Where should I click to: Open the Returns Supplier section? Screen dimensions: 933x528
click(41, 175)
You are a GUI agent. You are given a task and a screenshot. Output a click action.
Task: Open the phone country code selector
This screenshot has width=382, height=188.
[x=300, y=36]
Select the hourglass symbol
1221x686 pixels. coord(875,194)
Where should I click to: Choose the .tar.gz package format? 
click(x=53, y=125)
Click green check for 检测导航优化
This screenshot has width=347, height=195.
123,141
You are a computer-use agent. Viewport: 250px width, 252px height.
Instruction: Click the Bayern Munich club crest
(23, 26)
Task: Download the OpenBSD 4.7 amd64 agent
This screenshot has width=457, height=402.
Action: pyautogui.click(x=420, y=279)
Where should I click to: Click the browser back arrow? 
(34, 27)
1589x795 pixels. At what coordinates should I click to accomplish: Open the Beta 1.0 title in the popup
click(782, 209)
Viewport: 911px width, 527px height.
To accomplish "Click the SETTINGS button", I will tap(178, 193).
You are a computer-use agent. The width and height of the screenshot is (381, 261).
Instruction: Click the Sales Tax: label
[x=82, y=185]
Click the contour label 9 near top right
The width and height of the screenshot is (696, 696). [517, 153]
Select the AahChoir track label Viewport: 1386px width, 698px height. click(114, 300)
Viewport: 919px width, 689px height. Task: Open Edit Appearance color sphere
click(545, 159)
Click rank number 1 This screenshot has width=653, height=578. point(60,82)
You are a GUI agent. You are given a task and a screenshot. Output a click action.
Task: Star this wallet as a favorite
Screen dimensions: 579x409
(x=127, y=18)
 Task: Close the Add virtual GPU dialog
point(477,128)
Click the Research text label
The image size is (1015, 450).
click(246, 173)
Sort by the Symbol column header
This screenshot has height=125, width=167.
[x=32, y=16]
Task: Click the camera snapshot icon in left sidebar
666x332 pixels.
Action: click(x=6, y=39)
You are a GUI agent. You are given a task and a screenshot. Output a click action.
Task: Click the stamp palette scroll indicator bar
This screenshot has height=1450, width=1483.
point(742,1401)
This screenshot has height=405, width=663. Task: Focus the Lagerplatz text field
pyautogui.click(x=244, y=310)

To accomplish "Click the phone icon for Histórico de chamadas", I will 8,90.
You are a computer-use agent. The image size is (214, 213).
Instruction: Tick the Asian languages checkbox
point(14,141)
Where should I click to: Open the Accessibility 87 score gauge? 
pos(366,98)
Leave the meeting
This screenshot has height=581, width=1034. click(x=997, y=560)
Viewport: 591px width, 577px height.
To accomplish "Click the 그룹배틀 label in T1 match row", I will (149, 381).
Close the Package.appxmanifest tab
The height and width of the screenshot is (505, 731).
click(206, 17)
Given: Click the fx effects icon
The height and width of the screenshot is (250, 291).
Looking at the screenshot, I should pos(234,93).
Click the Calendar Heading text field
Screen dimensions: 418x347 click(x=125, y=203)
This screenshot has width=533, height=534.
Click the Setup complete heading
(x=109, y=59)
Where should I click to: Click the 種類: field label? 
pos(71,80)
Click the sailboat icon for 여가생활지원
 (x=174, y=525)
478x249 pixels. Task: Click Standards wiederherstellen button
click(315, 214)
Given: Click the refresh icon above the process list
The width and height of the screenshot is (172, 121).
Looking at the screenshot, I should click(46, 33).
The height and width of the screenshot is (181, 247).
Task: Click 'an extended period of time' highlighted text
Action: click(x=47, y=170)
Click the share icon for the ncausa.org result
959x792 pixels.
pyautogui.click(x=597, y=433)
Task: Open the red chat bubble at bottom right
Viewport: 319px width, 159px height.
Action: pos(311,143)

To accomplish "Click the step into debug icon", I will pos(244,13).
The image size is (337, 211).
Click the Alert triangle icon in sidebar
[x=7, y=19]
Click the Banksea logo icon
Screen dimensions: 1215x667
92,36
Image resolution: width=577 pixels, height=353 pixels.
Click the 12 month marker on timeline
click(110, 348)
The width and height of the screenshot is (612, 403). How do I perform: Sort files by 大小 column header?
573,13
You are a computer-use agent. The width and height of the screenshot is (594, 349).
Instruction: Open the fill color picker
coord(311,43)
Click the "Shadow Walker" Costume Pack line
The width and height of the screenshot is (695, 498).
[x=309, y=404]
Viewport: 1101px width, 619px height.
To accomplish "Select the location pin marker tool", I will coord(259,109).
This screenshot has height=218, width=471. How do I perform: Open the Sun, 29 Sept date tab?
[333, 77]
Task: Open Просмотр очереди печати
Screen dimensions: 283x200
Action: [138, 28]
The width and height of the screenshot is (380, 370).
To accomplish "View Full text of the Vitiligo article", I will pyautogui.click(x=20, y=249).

**PROBLEM STATEMENT**
Write down all of the listing exactly.

**ANSWER BOX**
Where should I click to: Open the Returns Supplier section? Screen dimensions: 933x528
click(41, 175)
You are a GUI agent. You are given a task and a screenshot. Output a click action.
Task: Open the phone country code selector
This screenshot has width=382, height=188.
[x=300, y=36]
Select the hourglass symbol
1221x686 pixels. coord(875,194)
Where should I click to: Choose the .tar.gz package format? 
click(x=53, y=125)
Click green check for 检测导航优化
This screenshot has width=347, height=195.
123,141
You are a computer-use agent. Viewport: 250px width, 252px height.
Instruction: Click the Bayern Munich club crest
(23, 26)
Task: Download the OpenBSD 4.7 amd64 agent
This screenshot has width=457, height=402.
Action: pyautogui.click(x=420, y=279)
Where should I click to: Click the browser back arrow? 
(34, 27)
1589x795 pixels. At what coordinates should I click to accomplish: Open the Beta 1.0 title in the popup
click(782, 209)
Viewport: 911px width, 527px height.
To accomplish "Click the SETTINGS button", I will tap(178, 193).
You are a computer-use agent. The width and height of the screenshot is (381, 261).
Instruction: Click the Sales Tax: label
[x=82, y=185]
Click the contour label 9 near top right
The width and height of the screenshot is (696, 696). [517, 153]
Select the AahChoir track label Viewport: 1386px width, 698px height. click(114, 300)
Viewport: 919px width, 689px height. Task: Open Edit Appearance color sphere
click(545, 159)
Click rank number 1 This screenshot has width=653, height=578. point(60,82)
You are a GUI agent. You are given a task and a screenshot. Output a click action.
Task: Star this wallet as a favorite
Screen dimensions: 579x409
(x=127, y=18)
 Task: Close the Add virtual GPU dialog
point(477,128)
Click the Research text label
The image size is (1015, 450).
click(246, 173)
Sort by the Symbol column header
This screenshot has height=125, width=167.
[x=32, y=16]
Task: Click the camera snapshot icon in left sidebar
666x332 pixels.
Action: click(x=6, y=39)
You are a GUI agent. You are given a task and a screenshot. Output a click action.
Task: Click the stamp palette scroll indicator bar
This screenshot has height=1450, width=1483.
point(742,1401)
This screenshot has height=405, width=663. Task: Focus the Lagerplatz text field
pyautogui.click(x=244, y=310)

To accomplish "Click the phone icon for Histórico de chamadas", I will 8,90.
You are a computer-use agent. The image size is (214, 213).
Instruction: Tick the Asian languages checkbox
point(14,141)
Where should I click to: Open the Accessibility 87 score gauge? 
pos(366,98)
Leave the meeting
This screenshot has height=581, width=1034. click(x=997, y=560)
Viewport: 591px width, 577px height.
To accomplish "Click the 그룹배틀 label in T1 match row", I will (149, 381).
Close the Package.appxmanifest tab
The height and width of the screenshot is (505, 731).
click(206, 17)
Given: Click the fx effects icon
The height and width of the screenshot is (250, 291).
Looking at the screenshot, I should pos(234,93).
Click the Calendar Heading text field
Screen dimensions: 418x347 click(x=125, y=203)
This screenshot has width=533, height=534.
Click the Setup complete heading
(x=109, y=59)
Where should I click to: Click the 種類: field label? 
pos(71,80)
Click the sailboat icon for 여가생활지원
 (x=174, y=525)
478x249 pixels. Task: Click Standards wiederherstellen button
click(315, 214)
Given: Click the refresh icon above the process list
The width and height of the screenshot is (172, 121).
Looking at the screenshot, I should click(46, 33).
The height and width of the screenshot is (181, 247).
Task: Click 'an extended period of time' highlighted text
Action: click(x=47, y=170)
Click the share icon for the ncausa.org result
959x792 pixels.
pyautogui.click(x=597, y=433)
Task: Open the red chat bubble at bottom right
Viewport: 319px width, 159px height.
Action: pos(311,143)

To accomplish "Click the step into debug icon", I will pos(244,13).
The image size is (337, 211).
Click the Alert triangle icon in sidebar
[x=7, y=19]
Click the Banksea logo icon
Screen dimensions: 1215x667
92,36
Image resolution: width=577 pixels, height=353 pixels.
Click the 12 month marker on timeline
click(110, 348)
The width and height of the screenshot is (612, 403). How do I perform: Sort files by 大小 column header?
573,13
You are a computer-use agent. The width and height of the screenshot is (594, 349).
Instruction: Open the fill color picker
coord(311,43)
Click the "Shadow Walker" Costume Pack line
The width and height of the screenshot is (695, 498).
[x=309, y=404]
Viewport: 1101px width, 619px height.
To accomplish "Select the location pin marker tool", I will coord(259,109).
This screenshot has height=218, width=471. How do I perform: Open the Sun, 29 Sept date tab?
[333, 77]
Task: Open Просмотр очереди печати
Screen dimensions: 283x200
Action: [138, 28]
The width and height of the screenshot is (380, 370).
To accomplish "View Full text of the Vitiligo article", I will pyautogui.click(x=20, y=249).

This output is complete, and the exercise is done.